- 指示
[a] OIDC認証の記事から、「具体的には下記の部分となります。」を含む語句で始まり「を使用することにより、長期間有効なシークレットキーを用意することなく AWS 認証を行うことができます。」で終わる部分を、「シークレットキー」を「アクセスキー」に置き換えて書き換えよ。
[b] 次の(i)〜(iii)がOIDC認証の記事の内容と合うかどうかを、それぞれ「はい」か「いいえ」で答え、判断の根拠となる記事中の語句をそのまま引用せよ。(i) 以前の記事の設定では、IAMユーザの権限は特定のセキュリティグループのみの変更に絞られている。(ii) OIDCを使う場合も、長期間有効なシークレットキーを用意する必要がある。(iii) IDプロバイダの設定で、対象者にはsts.amazonaws.comを入力する。
[c] OIDC認証の記事の最後の文に続けて、その先を書き継げ。

このCI/CD環境の課題
以前の記事でシンプルなCI/CD環境を構築しました。しかし、この仕組みには課題があります。
それはAWSの認証です。
具体的には下記の部分となります。
この記事の設定ではIAMユーザの権限を特定のセキュリティグループのみの変更に絞っていますが、同じシークレットキーを長期間使用することになります。これはリスクとなります。
OICDを使うメリット
GitHub では OpenID Connect (OIDC) がサポートされています。
OIDC を使用することにより、長期間有効なシークレットキーを用意することなく AWS 認証を行うことができます。
OIDCを使用すると、Github Actionsの特定のジョブだけ使用できる短期間のアクセストークンが使用されます。もし万が一、トークンが漏れてもリスクとなりません。
導入
流れ
- Github ActionsのIDプロバイダを作成する
- IAM ロールを作成する
- GitHub Actions のワークフローを変更する
1. Github ActionsのIDプロバイダを作成する
IAM コンソールから ID プロバイダ
→ プロバイダを追加
をクリックします
IDプロバイダの設定画面で下記を入力して プロバイダの URL
の サムプリントを取得
をクリックした後、 プロバイダを追加
をクリックします。
プロバイダのタイプ : OpenID Connect
プロバイダのURL : https://token.actions.githubusercontent.com
入力後に サムプリントを取得 をクリック
対象者 : sts.amazonaws.com
これで GitHub Actions の ID プロバイダが作成されます。

- 抜粋記録
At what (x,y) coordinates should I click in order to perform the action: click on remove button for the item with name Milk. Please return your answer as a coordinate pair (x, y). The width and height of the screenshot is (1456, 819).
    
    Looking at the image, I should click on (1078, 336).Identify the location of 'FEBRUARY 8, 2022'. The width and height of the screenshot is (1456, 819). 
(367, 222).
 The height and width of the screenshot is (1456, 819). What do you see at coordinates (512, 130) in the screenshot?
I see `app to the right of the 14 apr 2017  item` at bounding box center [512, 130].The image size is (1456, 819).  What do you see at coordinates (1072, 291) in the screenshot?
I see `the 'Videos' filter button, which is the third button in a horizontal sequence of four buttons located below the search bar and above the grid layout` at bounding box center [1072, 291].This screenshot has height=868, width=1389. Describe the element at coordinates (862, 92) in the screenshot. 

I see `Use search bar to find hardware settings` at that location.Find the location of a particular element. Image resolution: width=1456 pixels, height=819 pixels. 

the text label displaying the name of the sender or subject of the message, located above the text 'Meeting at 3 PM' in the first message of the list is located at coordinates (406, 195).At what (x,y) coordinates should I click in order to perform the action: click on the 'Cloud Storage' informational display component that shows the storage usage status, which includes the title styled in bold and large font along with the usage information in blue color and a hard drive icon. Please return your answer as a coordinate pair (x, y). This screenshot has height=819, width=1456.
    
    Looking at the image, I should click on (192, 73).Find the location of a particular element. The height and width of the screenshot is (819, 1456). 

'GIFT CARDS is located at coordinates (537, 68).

- 解答一覧
[a]
具体的には下記の部分となります。
この記事の設定ではIAMユーザの権限を特定のセキュリティグループのみの変更に絞っていますが、同じアクセスキーを長期間使用することになります。これはリスクとなります。
OICDを使うメリット
GitHub では OpenID Connect (OIDC) がサポートされています。
OIDC を使用することにより、長期間有効なアクセスキーを用意することなく AWS 認証を行うことができます。

[b]
(i) はい。「この記事の設定ではIAMユーザの権限を特定のセキュリティグループのみの変更に絞っています」
(ii) いいえ。「長期間有効なシークレットキーを用意することなく AWS 認証を行うことができます」
(iii) はい。「対象者 : sts.amazonaws.com」

[c]
2. IAM ロールを作成する
GitHub Actions で使用する IAM ロールを作成します。
IAM コンソールから ロール
→ ロールを作成
をクリックします。
カスタム信頼ポリシーを設定
設定項目 | 値 |
信頼されたエンティティタイプ | カスタム信頼ポリシー |
カスタム信頼ポリシー | 以下を設定する |
特定のGithubアカウントの特定のリポジトリだけ認証を許可します。
{
"Version": "2012-10-17",
"Statement": [
{
"Sid": "",
"Effect": "Allow",
"Principal": {
"Federated": "arn:aws:iam::[アカウントID]:oidc-provider/token.actions.githubusercontent.com"
},
"Action": "sts:AssumeRoleWithWebIdentity",
"Condition": {
"StringLike": {
"token.actions.githubusercontent.com:sub": "repo:[githubアカウント]/[リポジトリ]:*"
},
"StringEquals": {
"token.actions.githubusercontent.com:aud": "sts.amazonaws.com"
}
}
}
]
}
IAM ロールにポリシーを付与します。
ポリシーは以前から使用していたポリシーを使用します。
作成する場合は、以前の記事 を参考に作成してください。
3. GitHub Actions のワークフローを変更する
ワークフローのyamlファイルを変更します。変更点はAWSの箇所を削除して、OIDCの認証を追加します。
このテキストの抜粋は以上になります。